Borst: diep met voldoende gewelfde ribben.
Staart: horizontaal, tot vrolijk gedragen; niet gekruld. Goed ontwikkelde bevedering met witte pluim. Lengte van de staartwervels tot de hakken reikend.
Benen en voeten
Voor: recht met niet te zware bevedering.
Achter: vrij lang behaarde broek; beneden de hak geen bevedering; sprong voldoende gehoekt.
Voeten: klein, goed gesloten en kort behaard.
Gangwerk
Moet vlot en elastisch te zijn, niet steppend.
Beharing
Middelmatig lang, lichtgolvend tot sluik; niet krullend en goed aansluitend. Niet te fijne haren. Goed ontwikkeld onderhaar. Gemakkelijk te onderhouden.
Kleur
Duidelijke en heldere oranjeroodkleurige platen op witte ondergrond. De kleur moet overwegen. Zwart-bont en driekleur zijn niet toegestaan.
Grootte
Schofthoogte van ca. 35 tot en met ca. 40 cm.

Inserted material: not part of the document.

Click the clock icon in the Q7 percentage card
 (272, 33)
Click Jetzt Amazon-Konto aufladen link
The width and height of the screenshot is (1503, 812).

N.B. Reuen moeten 2 duidelijk normale testikels hebben, die volledig in het scrotum zijn ingedaald.
Goedgekeurd door de Raad van Beheer op Kynologisch Gebied in Nederland op 15 mei 1971.
In gewijzigde redactie goedgekeurd door de F.C.I op 10 maart 1989.
Herzien vastgesteld 24 september 1991 en gedateerd 8 oktober 1991.